Epinay-sur-Seine, 12 mars 2006

Je serai poète, pas footballeur. Papy a beau me payer ce camp, je suis nul. Je n’ai pas l’intelligence branchée directement aux pieds, comme certains ici. Mon capitaine pour ce match de clôture râlait de m’avoir dans son équipe.

Je serai poète. Pourtant, alors qu’on est à égalité, le ballon se pose devant mon pied, comme un de ces mots qui, venus je ne sais pas d’où, complètent à la perfection un vers. Je tire. Le gardien des rouges s’attendait à une attaque plus confuse, plus agressive, et n’a pas le temps de réagir avant que mon ballon passe à dix centimètres de sa main droite.

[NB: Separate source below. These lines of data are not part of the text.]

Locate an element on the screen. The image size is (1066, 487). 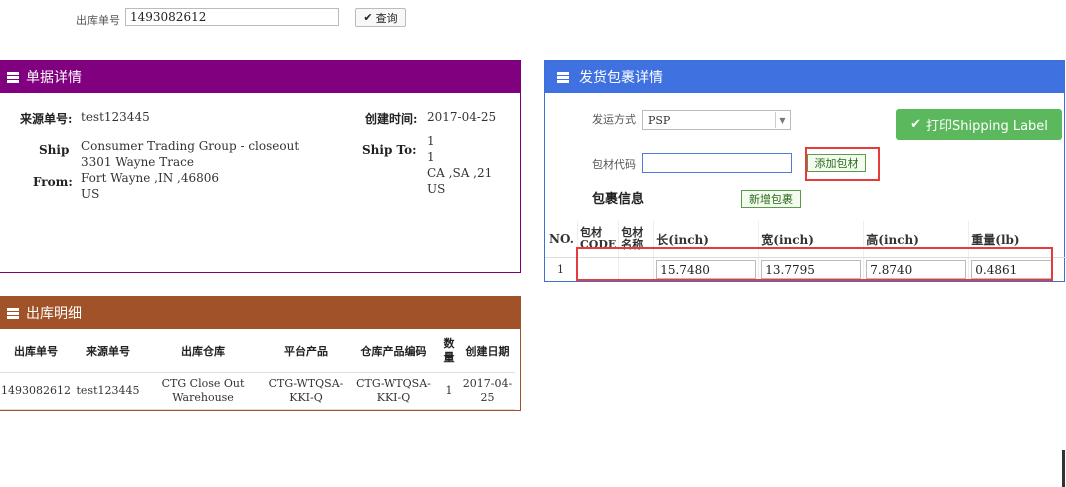
material-code-label: 包材代码 is located at coordinates (614, 164).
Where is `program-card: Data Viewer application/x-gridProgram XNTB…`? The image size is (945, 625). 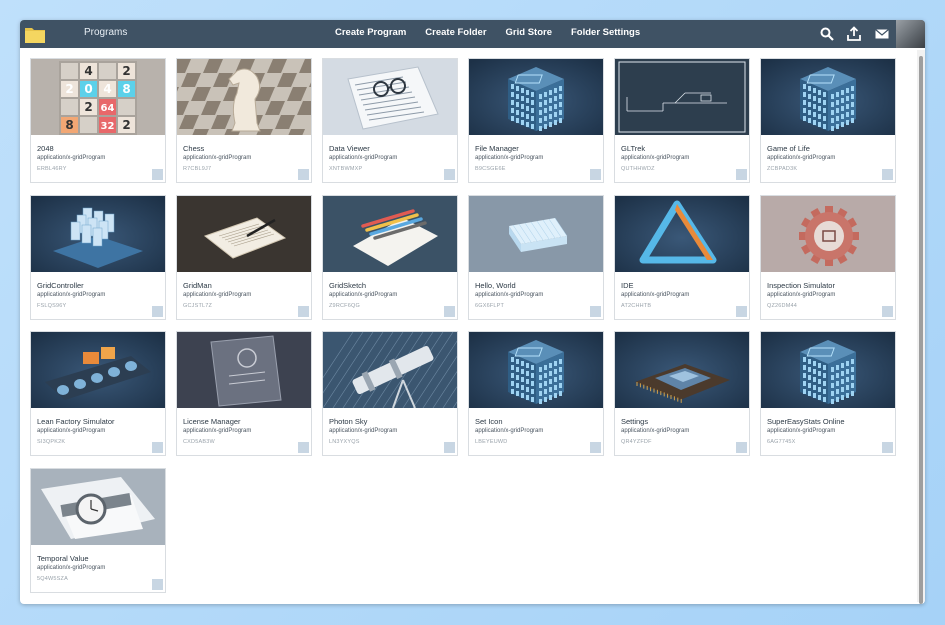 program-card: Data Viewer application/x-gridProgram XNTB… is located at coordinates (390, 120).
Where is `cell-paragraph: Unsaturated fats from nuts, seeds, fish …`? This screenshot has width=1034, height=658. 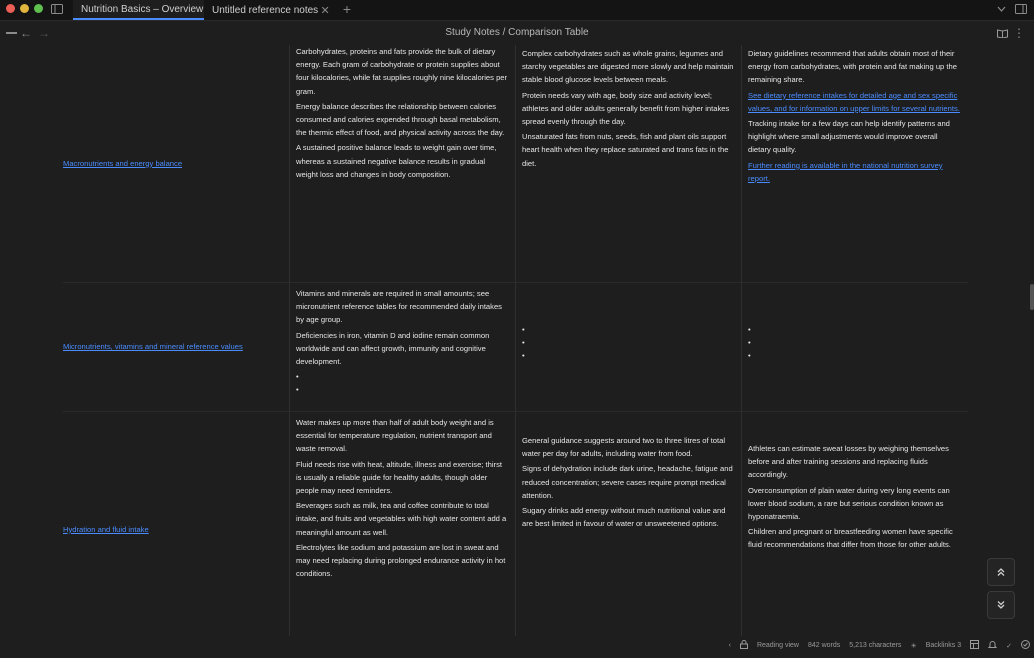 cell-paragraph: Unsaturated fats from nuts, seeds, fish … is located at coordinates (626, 150).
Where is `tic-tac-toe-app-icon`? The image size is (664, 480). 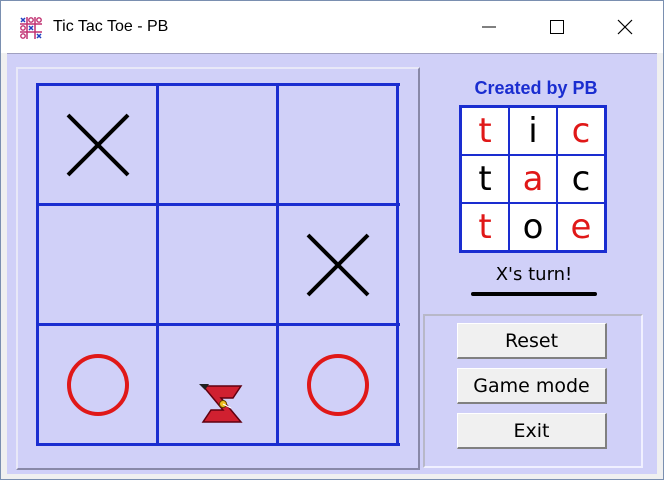 tic-tac-toe-app-icon is located at coordinates (31, 28).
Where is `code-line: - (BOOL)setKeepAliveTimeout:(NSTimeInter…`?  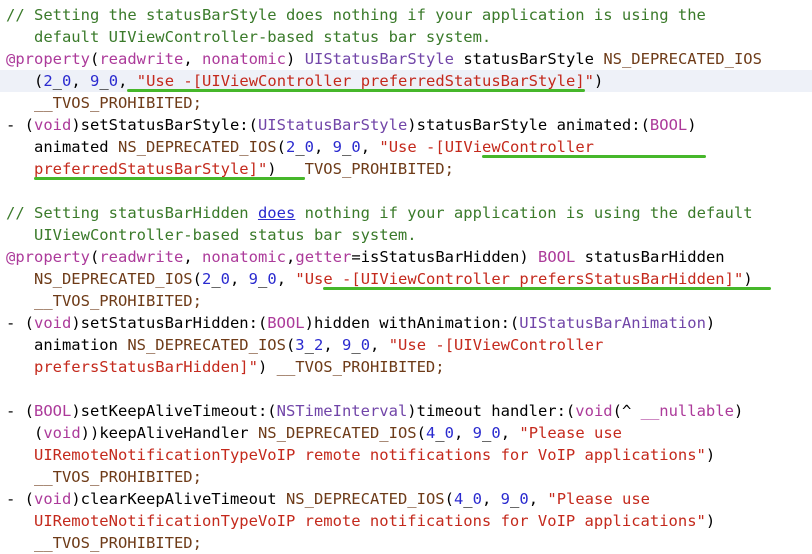
code-line: - (BOOL)setKeepAliveTimeout:(NSTimeInter… is located at coordinates (406, 411).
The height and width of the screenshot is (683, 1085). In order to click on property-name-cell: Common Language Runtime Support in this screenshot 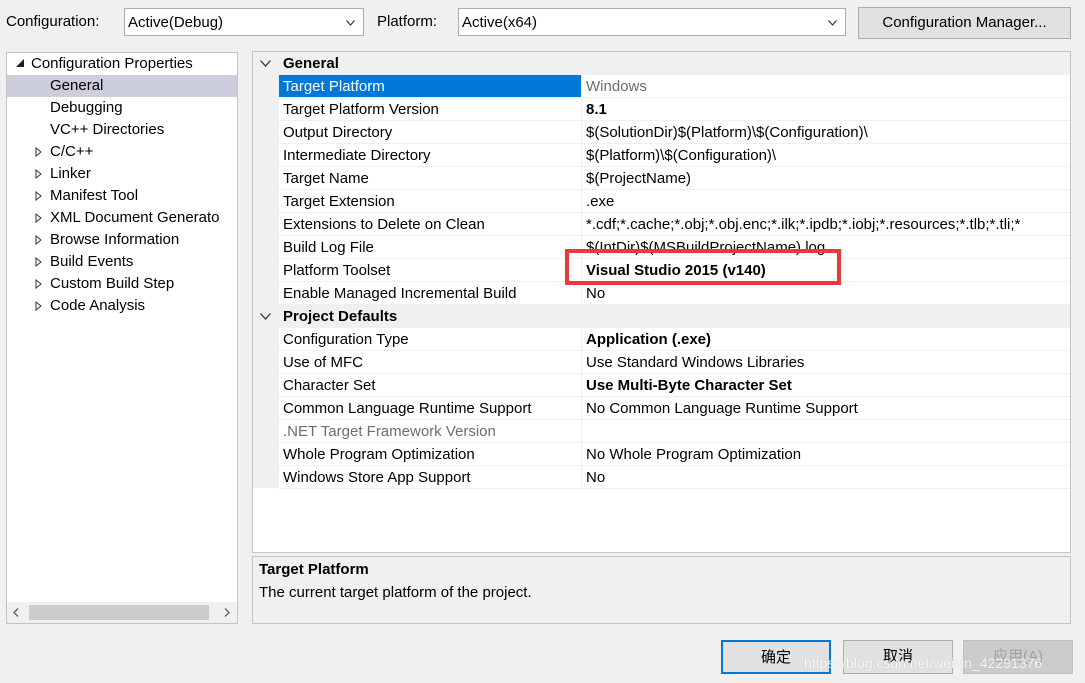, I will do `click(430, 408)`.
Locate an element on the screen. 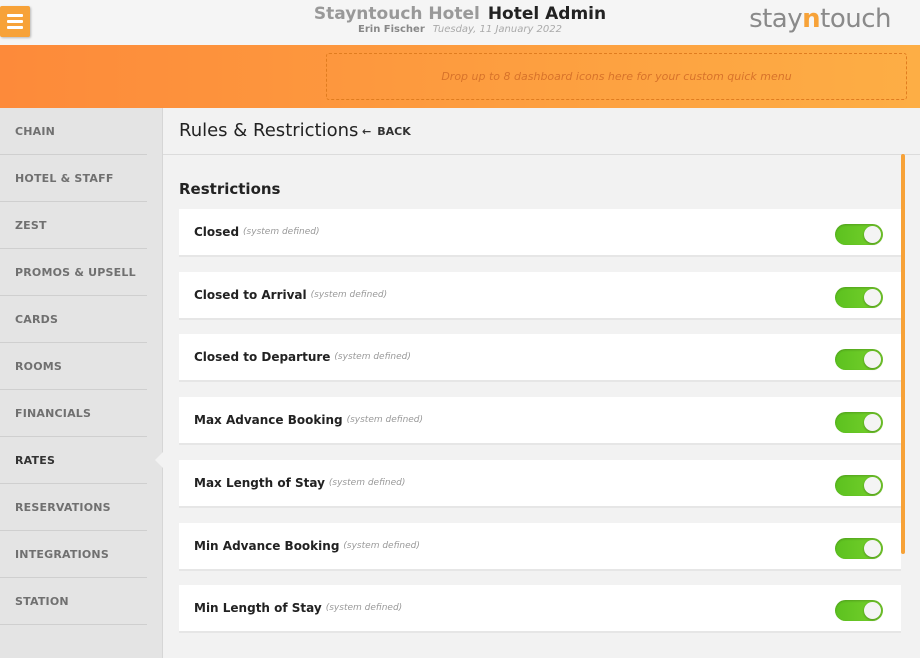  restriction-row: Closed to Arrival (system defined) is located at coordinates (540, 296).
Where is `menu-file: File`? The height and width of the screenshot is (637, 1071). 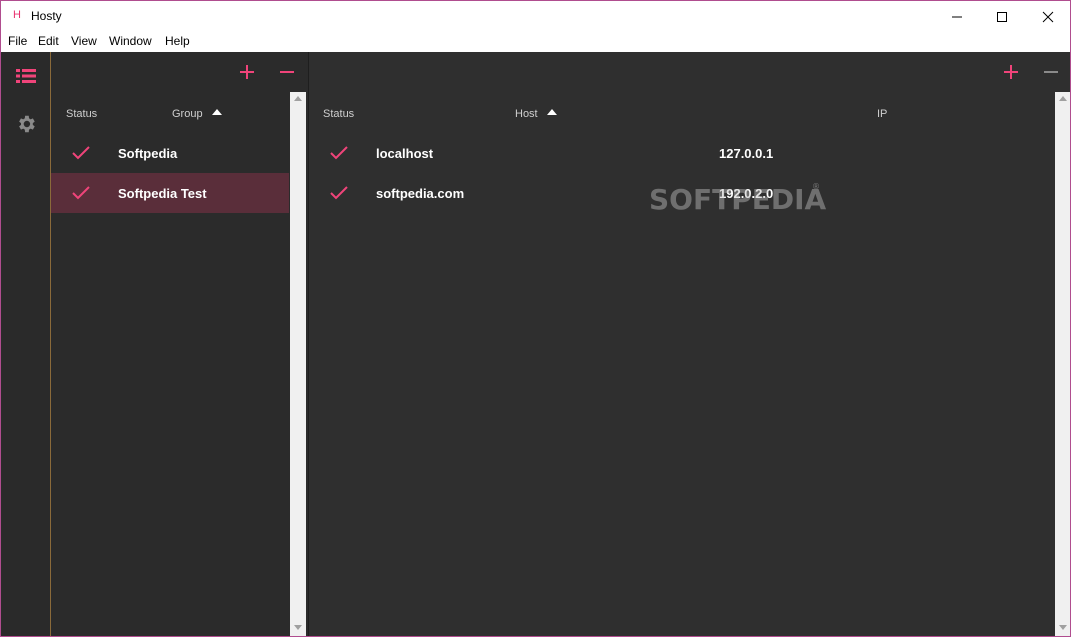 menu-file: File is located at coordinates (18, 41).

Comme pour sanctionner l’explosion de joie autour de moi, on siffle la fin du match. Les bleus ont gagné.

Ceux qui me raillaient ce matin me hissent sur les épaules. « Tri-o-let ! Tri-o-let ! » C’est comme si le ballon, niché pourtant au fond du filet, était entre mes côtes, gonflant, gonflant, m’empêchant de respirer, tellement je suis fier. Je serai poète, mais plus tard.